WHAT THE TASK ASKS:
Copy the material between the line that contains "is (705, 391)." and the line that contains "[x=1028, y=815]", inclusive, and write those lines out again with nothing changed.

DATASET RECORDS:
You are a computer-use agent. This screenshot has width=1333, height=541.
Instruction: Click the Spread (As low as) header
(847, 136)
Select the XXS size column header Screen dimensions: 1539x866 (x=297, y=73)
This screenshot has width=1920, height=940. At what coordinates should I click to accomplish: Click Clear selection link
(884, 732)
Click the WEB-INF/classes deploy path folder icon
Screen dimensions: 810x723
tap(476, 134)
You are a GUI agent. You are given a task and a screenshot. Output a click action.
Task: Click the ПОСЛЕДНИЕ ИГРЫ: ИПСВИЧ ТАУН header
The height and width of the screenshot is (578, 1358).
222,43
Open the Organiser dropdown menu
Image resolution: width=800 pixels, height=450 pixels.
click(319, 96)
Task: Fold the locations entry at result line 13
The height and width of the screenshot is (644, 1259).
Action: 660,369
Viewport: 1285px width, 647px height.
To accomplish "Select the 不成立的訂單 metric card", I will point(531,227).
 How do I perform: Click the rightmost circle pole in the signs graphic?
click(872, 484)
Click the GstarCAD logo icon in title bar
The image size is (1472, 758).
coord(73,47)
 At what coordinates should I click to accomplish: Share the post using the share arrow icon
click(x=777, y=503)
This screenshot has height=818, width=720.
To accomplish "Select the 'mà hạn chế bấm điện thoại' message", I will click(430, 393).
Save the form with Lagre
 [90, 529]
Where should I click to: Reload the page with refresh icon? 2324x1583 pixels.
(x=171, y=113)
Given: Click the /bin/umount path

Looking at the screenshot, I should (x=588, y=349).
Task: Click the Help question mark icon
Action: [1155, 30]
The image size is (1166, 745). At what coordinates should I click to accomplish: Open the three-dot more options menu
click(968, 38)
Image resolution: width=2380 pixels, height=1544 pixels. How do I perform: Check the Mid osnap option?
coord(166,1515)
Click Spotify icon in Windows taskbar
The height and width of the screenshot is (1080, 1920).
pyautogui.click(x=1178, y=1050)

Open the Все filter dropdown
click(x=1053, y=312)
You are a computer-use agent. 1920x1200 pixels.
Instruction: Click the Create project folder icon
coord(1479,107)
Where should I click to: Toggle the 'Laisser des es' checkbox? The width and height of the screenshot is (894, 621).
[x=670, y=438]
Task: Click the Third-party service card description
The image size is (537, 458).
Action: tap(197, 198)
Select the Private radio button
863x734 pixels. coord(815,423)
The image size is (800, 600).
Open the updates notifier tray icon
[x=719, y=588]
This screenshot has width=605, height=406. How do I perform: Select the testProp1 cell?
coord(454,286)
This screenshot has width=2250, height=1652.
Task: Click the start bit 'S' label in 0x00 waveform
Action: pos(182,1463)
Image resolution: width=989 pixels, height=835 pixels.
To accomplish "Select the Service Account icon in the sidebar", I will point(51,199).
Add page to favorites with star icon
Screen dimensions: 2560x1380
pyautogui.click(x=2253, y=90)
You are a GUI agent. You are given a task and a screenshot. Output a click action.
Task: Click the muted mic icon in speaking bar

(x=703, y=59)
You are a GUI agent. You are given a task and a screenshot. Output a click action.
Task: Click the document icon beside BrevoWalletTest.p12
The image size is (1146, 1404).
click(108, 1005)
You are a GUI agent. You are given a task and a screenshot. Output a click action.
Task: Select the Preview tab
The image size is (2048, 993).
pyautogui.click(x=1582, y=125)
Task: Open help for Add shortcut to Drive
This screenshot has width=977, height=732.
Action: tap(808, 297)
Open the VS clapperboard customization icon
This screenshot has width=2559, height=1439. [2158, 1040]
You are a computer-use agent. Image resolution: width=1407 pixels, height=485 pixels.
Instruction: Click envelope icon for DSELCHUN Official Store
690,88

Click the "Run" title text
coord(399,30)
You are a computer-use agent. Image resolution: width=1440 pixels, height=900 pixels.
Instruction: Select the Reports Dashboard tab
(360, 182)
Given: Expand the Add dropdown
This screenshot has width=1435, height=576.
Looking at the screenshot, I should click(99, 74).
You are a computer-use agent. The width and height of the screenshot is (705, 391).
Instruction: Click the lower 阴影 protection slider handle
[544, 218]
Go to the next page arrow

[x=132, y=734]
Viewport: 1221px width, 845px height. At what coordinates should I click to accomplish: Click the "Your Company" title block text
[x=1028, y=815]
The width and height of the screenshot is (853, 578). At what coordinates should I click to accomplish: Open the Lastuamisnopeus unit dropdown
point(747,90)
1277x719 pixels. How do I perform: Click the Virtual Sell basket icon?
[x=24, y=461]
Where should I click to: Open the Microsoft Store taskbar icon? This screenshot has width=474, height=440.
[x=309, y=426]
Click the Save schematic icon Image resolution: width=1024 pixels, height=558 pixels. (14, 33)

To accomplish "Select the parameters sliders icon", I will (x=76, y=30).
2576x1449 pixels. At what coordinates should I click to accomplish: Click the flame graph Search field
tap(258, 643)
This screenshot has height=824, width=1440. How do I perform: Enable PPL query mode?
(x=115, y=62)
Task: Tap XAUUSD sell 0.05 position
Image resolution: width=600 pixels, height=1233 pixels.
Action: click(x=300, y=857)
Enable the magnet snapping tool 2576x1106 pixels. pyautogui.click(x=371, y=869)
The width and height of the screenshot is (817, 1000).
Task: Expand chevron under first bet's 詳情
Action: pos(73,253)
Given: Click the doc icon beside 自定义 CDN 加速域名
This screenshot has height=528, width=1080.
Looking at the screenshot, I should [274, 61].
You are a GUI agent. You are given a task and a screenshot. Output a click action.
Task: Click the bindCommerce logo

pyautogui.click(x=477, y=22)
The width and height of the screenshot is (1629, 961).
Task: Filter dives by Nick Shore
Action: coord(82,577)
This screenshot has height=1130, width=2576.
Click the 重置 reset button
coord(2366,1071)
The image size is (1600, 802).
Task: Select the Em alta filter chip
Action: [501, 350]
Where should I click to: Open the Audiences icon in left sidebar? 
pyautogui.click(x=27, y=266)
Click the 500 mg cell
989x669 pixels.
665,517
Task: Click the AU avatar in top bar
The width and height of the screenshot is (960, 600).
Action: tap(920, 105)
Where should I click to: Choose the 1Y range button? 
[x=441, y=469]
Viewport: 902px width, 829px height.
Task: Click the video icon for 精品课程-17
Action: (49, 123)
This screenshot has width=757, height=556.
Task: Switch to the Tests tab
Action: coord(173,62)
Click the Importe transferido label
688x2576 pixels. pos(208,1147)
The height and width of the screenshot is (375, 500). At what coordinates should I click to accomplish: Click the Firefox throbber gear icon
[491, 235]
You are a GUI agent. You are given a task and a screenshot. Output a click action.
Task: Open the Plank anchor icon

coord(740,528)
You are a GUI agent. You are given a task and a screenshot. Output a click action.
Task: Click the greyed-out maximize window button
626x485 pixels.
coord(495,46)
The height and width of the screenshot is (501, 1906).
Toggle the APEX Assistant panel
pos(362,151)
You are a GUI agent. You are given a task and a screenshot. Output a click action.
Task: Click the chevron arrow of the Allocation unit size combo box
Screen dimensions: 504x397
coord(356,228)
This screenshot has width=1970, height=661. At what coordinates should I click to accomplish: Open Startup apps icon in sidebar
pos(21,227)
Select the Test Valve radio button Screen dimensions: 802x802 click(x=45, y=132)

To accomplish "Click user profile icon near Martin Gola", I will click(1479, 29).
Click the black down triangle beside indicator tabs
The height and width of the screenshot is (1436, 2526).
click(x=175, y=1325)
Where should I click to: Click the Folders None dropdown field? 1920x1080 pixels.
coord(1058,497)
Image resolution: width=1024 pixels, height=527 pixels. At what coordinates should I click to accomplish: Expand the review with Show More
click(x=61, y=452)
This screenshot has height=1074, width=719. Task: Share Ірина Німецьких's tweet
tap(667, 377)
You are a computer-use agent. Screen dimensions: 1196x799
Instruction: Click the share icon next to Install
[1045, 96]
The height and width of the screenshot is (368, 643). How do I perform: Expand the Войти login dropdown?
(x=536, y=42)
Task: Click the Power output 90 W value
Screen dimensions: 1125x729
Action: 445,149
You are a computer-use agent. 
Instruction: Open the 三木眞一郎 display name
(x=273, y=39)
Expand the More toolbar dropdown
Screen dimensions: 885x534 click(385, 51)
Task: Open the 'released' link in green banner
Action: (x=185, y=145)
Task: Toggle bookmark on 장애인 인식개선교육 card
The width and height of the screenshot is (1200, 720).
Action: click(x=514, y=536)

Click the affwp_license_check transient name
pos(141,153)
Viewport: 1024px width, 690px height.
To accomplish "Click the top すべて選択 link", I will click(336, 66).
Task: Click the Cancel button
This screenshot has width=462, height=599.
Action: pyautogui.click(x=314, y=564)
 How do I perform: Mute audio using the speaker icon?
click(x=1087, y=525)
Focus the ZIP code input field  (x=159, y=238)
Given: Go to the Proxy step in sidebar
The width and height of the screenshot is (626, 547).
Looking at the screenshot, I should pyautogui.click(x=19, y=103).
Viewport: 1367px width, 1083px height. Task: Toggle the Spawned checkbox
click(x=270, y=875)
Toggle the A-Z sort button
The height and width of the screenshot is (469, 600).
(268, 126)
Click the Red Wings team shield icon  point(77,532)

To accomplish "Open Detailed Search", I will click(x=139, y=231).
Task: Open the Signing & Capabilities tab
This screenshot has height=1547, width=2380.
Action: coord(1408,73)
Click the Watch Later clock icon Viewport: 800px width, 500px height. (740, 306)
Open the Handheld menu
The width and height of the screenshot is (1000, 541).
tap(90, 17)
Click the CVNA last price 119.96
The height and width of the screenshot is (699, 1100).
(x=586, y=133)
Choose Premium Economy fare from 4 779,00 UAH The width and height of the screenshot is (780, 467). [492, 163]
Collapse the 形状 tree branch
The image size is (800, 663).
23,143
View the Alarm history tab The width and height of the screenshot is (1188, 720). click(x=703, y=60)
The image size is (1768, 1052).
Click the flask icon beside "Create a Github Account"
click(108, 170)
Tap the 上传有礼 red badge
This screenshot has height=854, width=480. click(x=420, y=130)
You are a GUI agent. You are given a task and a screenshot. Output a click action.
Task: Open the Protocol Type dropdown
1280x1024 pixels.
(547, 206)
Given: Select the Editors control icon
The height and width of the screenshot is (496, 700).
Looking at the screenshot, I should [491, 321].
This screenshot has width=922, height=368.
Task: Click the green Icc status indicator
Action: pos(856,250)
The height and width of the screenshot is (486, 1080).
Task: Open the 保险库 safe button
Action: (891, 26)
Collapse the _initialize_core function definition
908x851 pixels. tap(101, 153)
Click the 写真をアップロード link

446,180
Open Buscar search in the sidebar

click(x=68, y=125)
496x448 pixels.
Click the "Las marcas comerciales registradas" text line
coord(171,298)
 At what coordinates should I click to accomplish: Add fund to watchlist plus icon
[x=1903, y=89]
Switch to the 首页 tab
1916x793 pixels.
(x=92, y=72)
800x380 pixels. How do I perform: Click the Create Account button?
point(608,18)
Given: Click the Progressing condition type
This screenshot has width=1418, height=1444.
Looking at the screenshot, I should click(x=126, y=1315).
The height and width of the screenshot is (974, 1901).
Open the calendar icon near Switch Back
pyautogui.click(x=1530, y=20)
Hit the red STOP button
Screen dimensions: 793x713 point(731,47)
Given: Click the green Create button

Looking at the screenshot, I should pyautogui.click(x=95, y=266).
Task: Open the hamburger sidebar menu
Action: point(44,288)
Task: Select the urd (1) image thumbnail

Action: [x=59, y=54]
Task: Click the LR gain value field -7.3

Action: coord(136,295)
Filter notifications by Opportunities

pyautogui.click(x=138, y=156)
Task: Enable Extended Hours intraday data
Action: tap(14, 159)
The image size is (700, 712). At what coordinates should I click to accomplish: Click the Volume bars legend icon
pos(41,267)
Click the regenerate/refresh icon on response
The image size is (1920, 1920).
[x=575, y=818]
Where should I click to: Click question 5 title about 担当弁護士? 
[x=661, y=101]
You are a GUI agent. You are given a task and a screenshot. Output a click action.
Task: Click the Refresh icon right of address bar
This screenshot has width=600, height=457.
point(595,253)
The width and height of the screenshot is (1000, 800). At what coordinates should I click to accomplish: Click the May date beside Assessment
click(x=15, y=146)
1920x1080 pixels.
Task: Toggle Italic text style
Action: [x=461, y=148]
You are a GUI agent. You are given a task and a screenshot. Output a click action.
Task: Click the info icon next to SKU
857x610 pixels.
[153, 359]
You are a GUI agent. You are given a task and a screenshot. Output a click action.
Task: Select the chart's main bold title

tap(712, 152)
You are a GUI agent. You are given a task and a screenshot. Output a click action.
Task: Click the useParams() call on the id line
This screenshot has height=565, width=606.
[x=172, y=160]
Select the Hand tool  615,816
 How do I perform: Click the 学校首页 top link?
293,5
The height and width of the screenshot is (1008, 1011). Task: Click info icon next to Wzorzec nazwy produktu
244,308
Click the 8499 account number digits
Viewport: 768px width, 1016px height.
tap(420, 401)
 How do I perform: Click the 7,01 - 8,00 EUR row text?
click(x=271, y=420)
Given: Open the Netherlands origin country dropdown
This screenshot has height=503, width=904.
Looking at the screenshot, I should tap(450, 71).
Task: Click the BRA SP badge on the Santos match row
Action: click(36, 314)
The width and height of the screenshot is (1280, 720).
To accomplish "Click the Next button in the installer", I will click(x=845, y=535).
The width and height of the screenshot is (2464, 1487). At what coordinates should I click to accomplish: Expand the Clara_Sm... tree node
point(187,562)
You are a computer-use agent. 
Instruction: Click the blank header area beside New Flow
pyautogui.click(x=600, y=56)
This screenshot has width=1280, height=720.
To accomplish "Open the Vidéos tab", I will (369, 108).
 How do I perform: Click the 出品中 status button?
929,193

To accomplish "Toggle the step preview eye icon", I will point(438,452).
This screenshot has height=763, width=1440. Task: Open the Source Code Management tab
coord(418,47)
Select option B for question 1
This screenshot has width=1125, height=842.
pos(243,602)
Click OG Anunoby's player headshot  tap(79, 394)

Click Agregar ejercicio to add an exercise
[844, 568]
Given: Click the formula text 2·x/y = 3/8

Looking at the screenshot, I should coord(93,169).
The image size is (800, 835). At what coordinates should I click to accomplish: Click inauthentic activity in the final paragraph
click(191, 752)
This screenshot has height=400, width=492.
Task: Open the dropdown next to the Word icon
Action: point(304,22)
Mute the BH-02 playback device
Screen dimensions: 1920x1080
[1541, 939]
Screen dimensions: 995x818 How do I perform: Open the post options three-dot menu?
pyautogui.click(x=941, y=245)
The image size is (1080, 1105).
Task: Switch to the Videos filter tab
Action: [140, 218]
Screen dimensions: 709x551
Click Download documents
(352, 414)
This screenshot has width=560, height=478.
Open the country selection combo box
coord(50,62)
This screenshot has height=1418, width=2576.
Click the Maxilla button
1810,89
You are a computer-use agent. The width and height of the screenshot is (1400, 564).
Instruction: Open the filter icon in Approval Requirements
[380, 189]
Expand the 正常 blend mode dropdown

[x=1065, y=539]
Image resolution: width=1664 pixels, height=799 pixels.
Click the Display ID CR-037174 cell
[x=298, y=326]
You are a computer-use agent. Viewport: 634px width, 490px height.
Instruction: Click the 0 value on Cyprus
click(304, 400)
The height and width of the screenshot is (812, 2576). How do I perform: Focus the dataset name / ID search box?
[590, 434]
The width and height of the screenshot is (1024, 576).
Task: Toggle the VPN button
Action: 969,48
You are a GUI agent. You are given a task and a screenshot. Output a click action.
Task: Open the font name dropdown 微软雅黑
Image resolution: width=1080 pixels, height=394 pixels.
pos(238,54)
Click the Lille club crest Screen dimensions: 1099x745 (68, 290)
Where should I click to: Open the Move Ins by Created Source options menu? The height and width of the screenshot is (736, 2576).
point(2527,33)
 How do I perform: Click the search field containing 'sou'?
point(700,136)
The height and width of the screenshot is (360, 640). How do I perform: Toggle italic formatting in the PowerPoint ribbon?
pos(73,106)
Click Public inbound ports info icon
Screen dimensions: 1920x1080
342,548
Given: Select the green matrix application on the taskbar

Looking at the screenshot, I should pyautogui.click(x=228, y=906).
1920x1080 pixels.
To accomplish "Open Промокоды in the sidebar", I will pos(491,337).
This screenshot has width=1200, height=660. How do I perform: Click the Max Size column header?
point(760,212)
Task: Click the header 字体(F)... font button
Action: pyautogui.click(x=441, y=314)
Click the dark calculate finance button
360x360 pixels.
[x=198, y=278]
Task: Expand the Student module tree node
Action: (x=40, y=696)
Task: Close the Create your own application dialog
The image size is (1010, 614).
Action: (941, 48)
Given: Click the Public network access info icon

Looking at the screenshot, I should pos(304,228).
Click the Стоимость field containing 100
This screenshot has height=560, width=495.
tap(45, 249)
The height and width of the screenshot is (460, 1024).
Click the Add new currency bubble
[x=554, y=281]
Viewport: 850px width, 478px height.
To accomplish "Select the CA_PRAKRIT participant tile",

RESULT:
You are a computer-use agent. The width and height of the screenshot is (705, 391).
Instruction: Click the lower 阴影 protection slider handle
[544, 218]
Go to the next page arrow

[x=132, y=734]
Viewport: 1221px width, 845px height. At what coordinates should I click to accomplish: Click the "Your Company" title block text
[x=1028, y=815]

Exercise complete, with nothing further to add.